[Start of section]
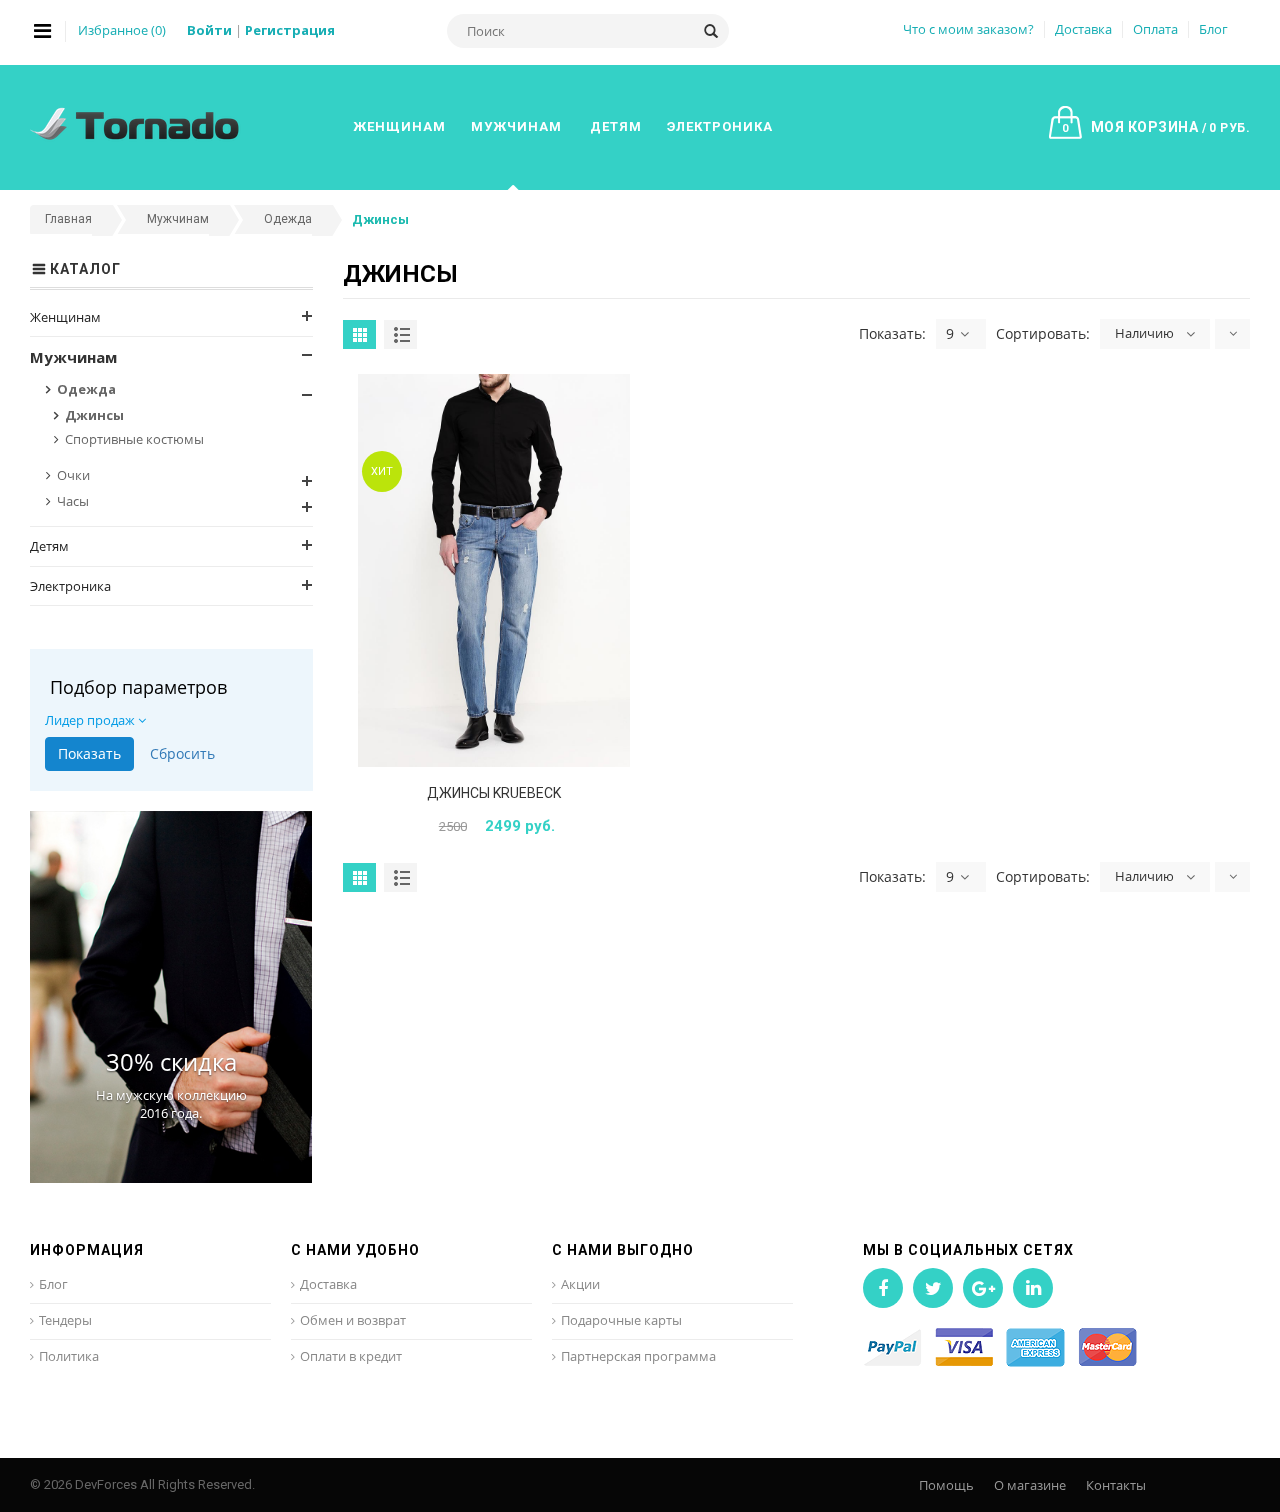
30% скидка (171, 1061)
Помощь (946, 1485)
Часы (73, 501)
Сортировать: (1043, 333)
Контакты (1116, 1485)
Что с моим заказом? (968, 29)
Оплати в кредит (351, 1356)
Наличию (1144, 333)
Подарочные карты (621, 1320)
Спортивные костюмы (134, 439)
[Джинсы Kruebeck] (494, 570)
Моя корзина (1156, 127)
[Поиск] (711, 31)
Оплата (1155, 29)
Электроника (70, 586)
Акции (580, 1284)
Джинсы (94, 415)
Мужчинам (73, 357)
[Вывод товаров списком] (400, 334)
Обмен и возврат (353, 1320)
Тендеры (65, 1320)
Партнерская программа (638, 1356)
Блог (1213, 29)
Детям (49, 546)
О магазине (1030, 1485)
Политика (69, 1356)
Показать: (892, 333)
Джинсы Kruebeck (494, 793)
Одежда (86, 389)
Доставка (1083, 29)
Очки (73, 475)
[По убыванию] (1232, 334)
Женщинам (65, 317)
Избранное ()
[End of section]
* **What to do**
All the records need to be retyped word for word, except for the pictures.

* **Result**
30% скидка (171, 1061)
Помощь (946, 1485)
Часы (73, 501)
Сортировать: (1043, 333)
Контакты (1116, 1485)
Что с моим заказом? (968, 29)
Оплати в кредит (351, 1356)
Наличию (1144, 333)
Подарочные карты (621, 1320)
Спортивные костюмы (134, 439)
[Джинсы Kruebeck] (494, 570)
Моя корзина (1156, 127)
[Поиск] (711, 31)
Оплата (1155, 29)
Электроника (70, 586)
Акции (580, 1284)
Джинсы (94, 415)
Мужчинам (73, 357)
[Вывод товаров списком] (400, 334)
Обмен и возврат (353, 1320)
Тендеры (65, 1320)
Партнерская программа (638, 1356)
Блог (1213, 29)
Детям (49, 546)
О магазине (1030, 1485)
Политика (69, 1356)
Показать: (892, 333)
Джинсы Kruebeck (494, 793)
Одежда (86, 389)
Доставка (1083, 29)
Очки (73, 475)
[По убыванию] (1232, 334)
Женщинам (65, 317)
Избранное ()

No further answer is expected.